= GIVEN EXERCISE 1 =
Rescale the answer coordinates in the stretch of the records from the line containing "HENKILÖT (304, 44)" through the end of the records, giving only those lines. Repeat each line with its request, and multiply every coordinate by 0.75, rounding to whole numbers with halves rounded up.

= SELECTED TEXT =
Internationalization (i18n) for Zettlr

Internationalization (i18n) for Zettlr

In this blog post, we explain why we switched away from Zettlr Translate, what the benefits of our new system -- gettext -- are, and how you can help Zettlr out by translating.

Internationalization (i18n) for Zettlr

Internationalization (i18n) for Zettlr

As we have announced in our last blog post, we have now retired Zettlr Translate. This included completely removing the database behind the service and thus, since there is no more danger of exposing any user data to the world, we can now also announce the real reason for why we did so.

If you are looking for a brief guide on how to translate Zettlr now, click here to directly jump to the corresponding section further below.

Until yesterday, translating for Zettlr worked like this: Users on Zettlr Translate would translate strings into various languages and would vote on which translations they felt were the most appropriate for any one string. Then, every week, an automated script would download a new version of these translations into the repository of Zettlr. A few weeks ago, however, we were beginning to retrieve reports that this script was failing to do so. Upon closer inspection, it turned out that there was a bug in the service itself that would throw a 404 error when the script was trying to download the Swedish translation.

Clearly, there was some translation that was causing an error in the service. However, we neither had the time nor the energy to investigate what was happening, and thus decided it was time to finally put this solution we’ve used for almost five years to rest. There is ample reason to believe that this may have not been the only problem in the service, since it was a custom-built solution.

Today, we have switched translations from the old system to gettext. More on what gettext is and why we believe it to be superior later. In this blog post, we want to shine a light onto the broader picture and answer questions, such as: why did we implement Zettlr Translate in the first place? Why did we replace it with gettext? And what are the requirements for translating software in general?

i18n for Software: Requirements

The interleaved processes of internationalization, or i18n for short (because there are 18 letters between the first and last letter) and localization (i10n), are defined by the English Wikipedia as such:

Internationalization is the process of designing a software application so that it can be adapted to various languages and regions without engineering changes. Localization is the process of adapting internationalized software for a specific region or language by translating text and adding locale-specific components.

Localization (which is potentially performed multiple times, for different locales) uses the infrastructure or flexibility provided by internationalization (which is ideally performed only once before localization, or as an integral part of ongoing development).

In other words: Internationalization describes the process of ensuring that an app can be adapted to local peculiarities around the world, whereas localization then describes the actual process of adapting software to those peculiarities. Among the things that people have to do during localization are translating any strings that are visible to users, but also to define currency, numbering formats (e.g., 1,000.00 vs. 1.000,00 vs. 1 000,00), date formats, and so on.

Both processes heavily depend on each other. The first step, i18n, has to be performed by the programmers of the software. It involves, for example, of thinking about a system that allows strings to be translated. By default, any string in an application is fixed and cannot be changed. The process of i18n ensures that this is not the case so that the strings can actually be translated.

= GIVEN EXERCISE 2 =
Continue the post on internationalization for Zettlr from where it stops.

= TASK INPUT =
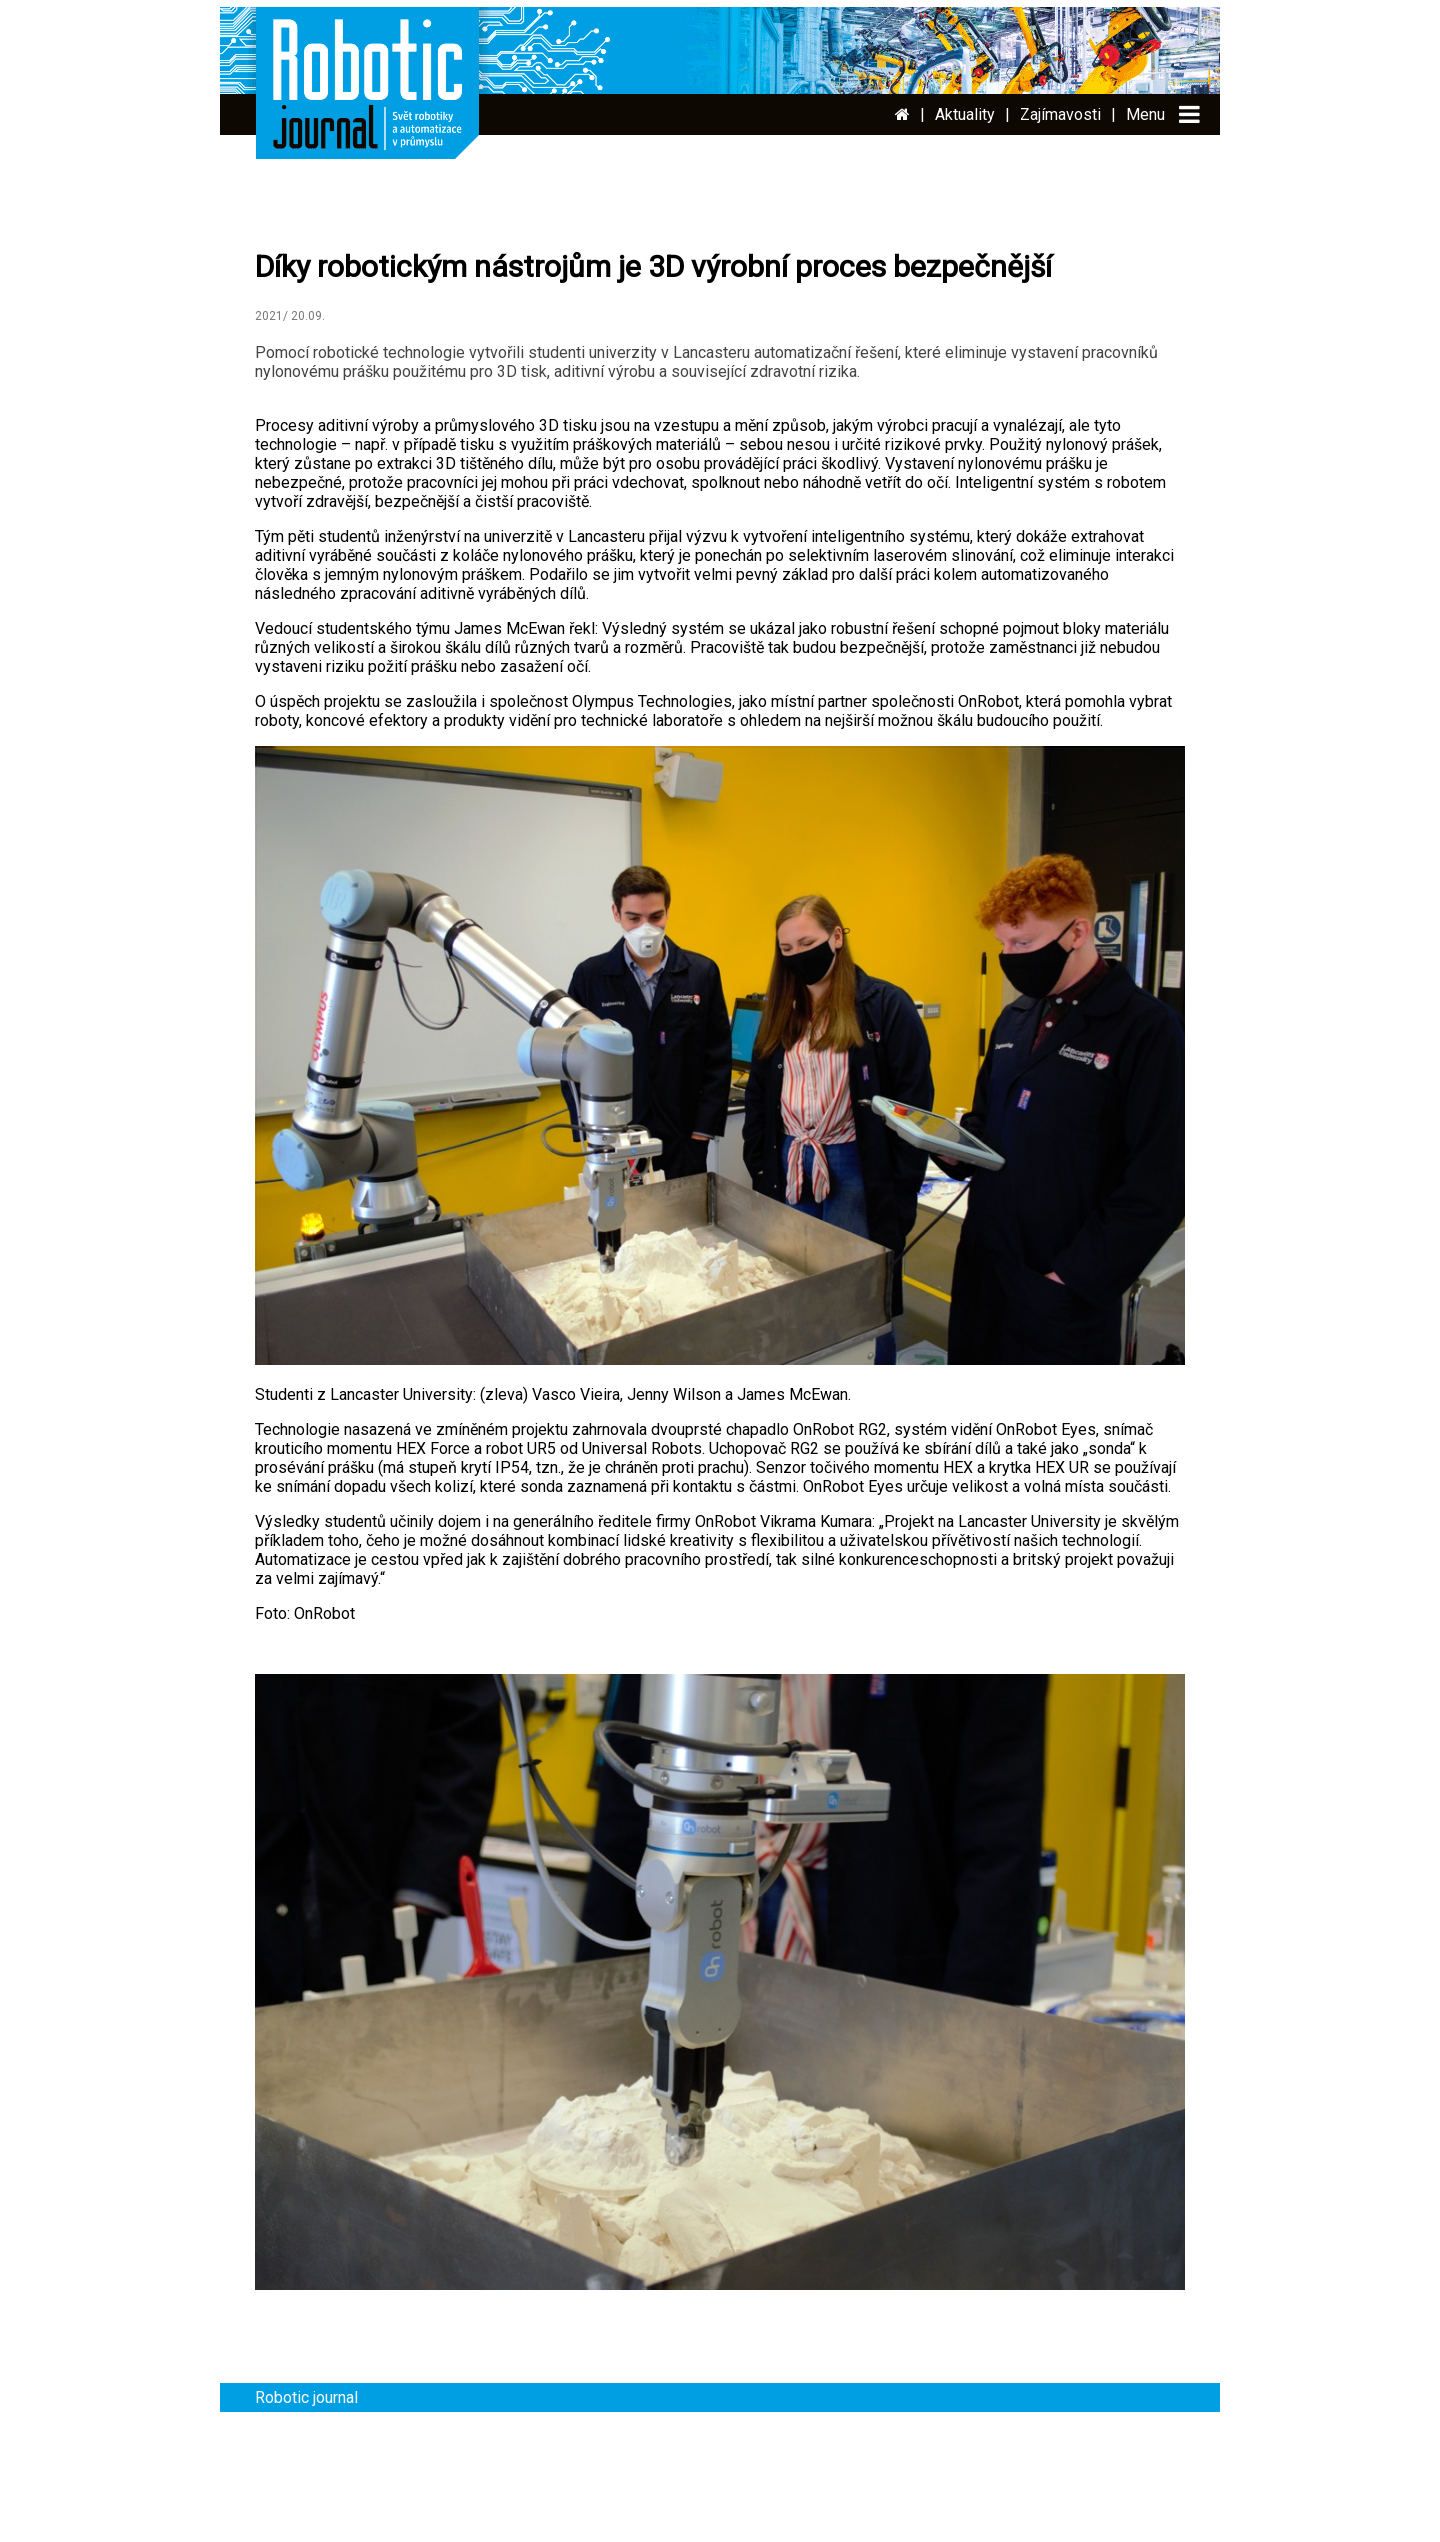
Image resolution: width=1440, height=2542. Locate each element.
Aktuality (965, 114)
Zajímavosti (1060, 114)
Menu (1145, 114)
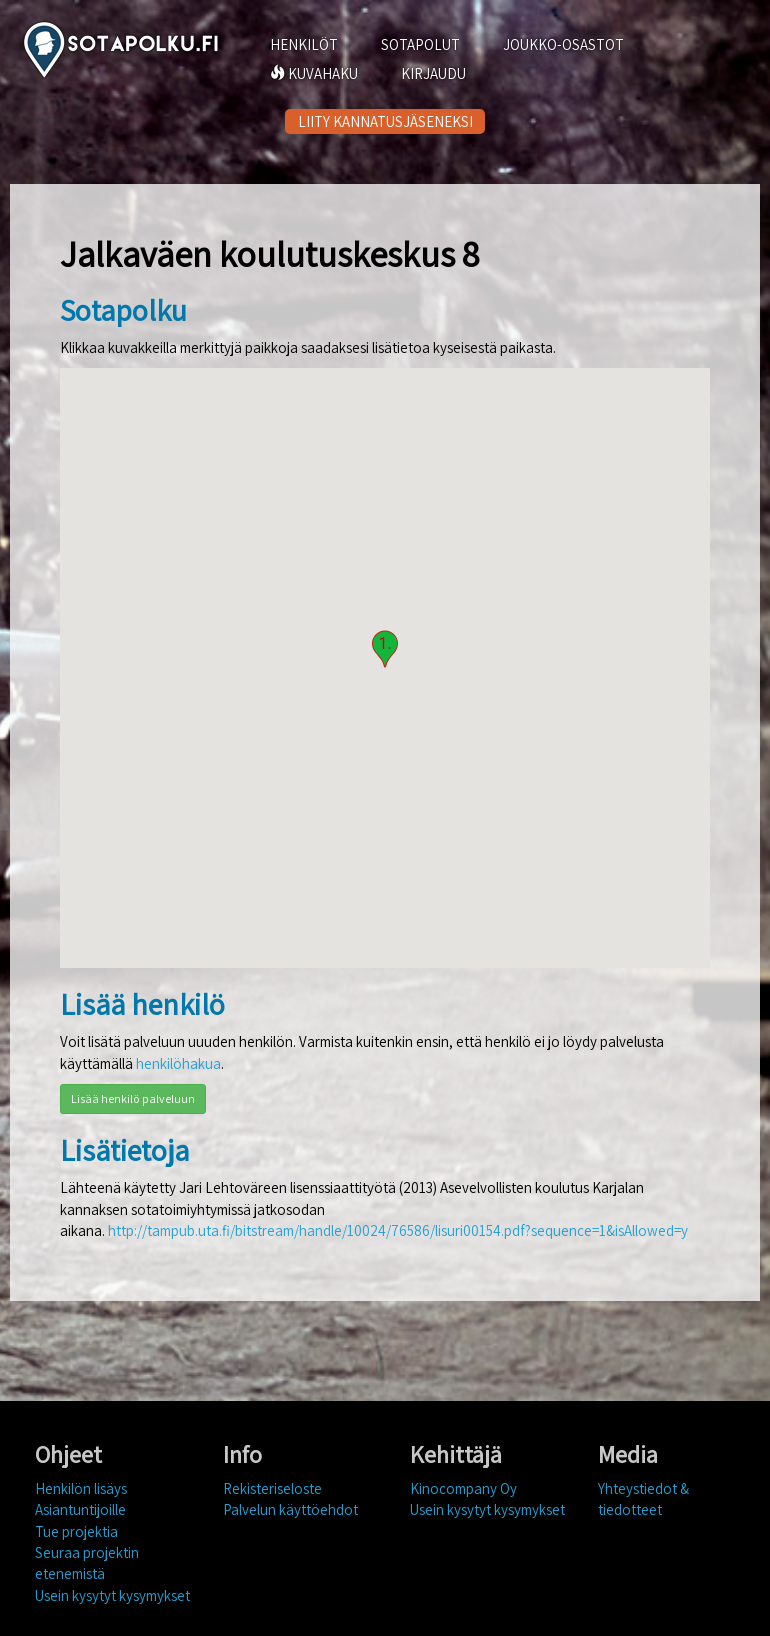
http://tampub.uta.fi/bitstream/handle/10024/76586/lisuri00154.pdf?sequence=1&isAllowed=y (398, 1230)
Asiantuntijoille (80, 1509)
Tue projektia (76, 1531)
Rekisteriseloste (272, 1488)
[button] (385, 649)
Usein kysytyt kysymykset (112, 1595)
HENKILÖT (304, 44)
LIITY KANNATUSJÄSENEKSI (385, 121)
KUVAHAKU (314, 73)
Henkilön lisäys (81, 1488)
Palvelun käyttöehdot (290, 1509)
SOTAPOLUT (420, 44)
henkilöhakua (178, 1063)
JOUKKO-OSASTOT (563, 44)
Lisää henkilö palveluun (133, 1098)
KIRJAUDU (433, 73)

= FINAL ANSWER 1 =
HENKILÖT (228, 33)
LIITY KANNATUSJÄSENEKSI (289, 91)
KUVAHAKU (236, 55)
Henkilön lisäys (61, 1116)
Palvelun käyttöehdot (218, 1132)
SOTAPOLUT (315, 33)
henkilöhakua (134, 797)
JOUKKO-OSASTOT (422, 33)
Lisää henkilö palveluun (100, 824)
KIRJAUDU (325, 55)

= FINAL ANSWER 2 =
But this is, as we can see in the definition, only the preparatory step to ensure that things such as translation can be performed in the first place. The second step then is l10n, and this is where the developers of software are often at a loss. Most people speak two languages, maybe three, and so it is impossible for any single person to translate anything into more than those languages. This localization step, therefore, requires the help of other people – those that speak the language in question.

This poses an implicit, not immediately visible requirement on the process of i18n: No matter how a developer prepares software for localization, one thing they have to make sure is that other people who are not familiar with the code of the program can still translate the application. Put differently: People whose task is to translate something should only worry about the translation, not about the rest of the software.

A second implicit requirement, however, pertains to the question of who should be translating those strings in the first place, and there are really just two options: either to pay professional translators for the work, or to ask the users of the software themselves to do it. In the first option, money is a vital resource, but professional translators can be asked to do more work themselves. The second option eliminates the requirement for contractual agreements, but poses the problem that users cannot reasonably be expected to handle extremely cumbersome systems for performing the job – they need an easy access to do so that does not require them to do much more than the actual translation process.

i18n in Practice

How does this now translate into practical applications? One de-facto standard for i18n is to define a function that has to somehow ensure that the component receives a string that corresponds to the language the user of the application has chosen. For Zettlr, this looks like this: trans('This string needs to be translated'). The function would then return, e.g., Dieser Satz muss übersetzt werden for the German language.

There is a competing set of standards for how to format the strings that need to be translated, however. One popular system is to use identifiers, rather than natural language, e.g.: trans('gui.dialog.confirm.ok_button'). This has the benefit that the identifier rarely has to change and that translations themselves can be stored efficiently. This is the system that Zettlr used until yesterday. The other standard, which I used in the paragraph above, simply uses English as the default and writes out exactly what needs to be displayed.

This has important implications for all the infrastructure that then has to be built around the translation efforts, however. If one uses identifiers, it may not be immediately clear what a translation should sound like. For example, if a translator sees the identifier gui.dialog.confirm.ok_button, should the text on the button then simply be “Ok”, or should it maybe say “Confirm” or “Yes”? Depending on the context and, more importantly, whatever text is right above that button, one translation is better than the other. Identifiers make software completely language-agnostic, but they also come with a host of problems and make the translation efforts more complicated than they need to be. For example, if you choose to reposition that “Ok” button in the application ever so slightly, this could change the meaning of the button’s text. The abstract identifier (ok_button) is still applicable, but maybe another word (“Yes” instead of “Confirm”) now is more appropriate.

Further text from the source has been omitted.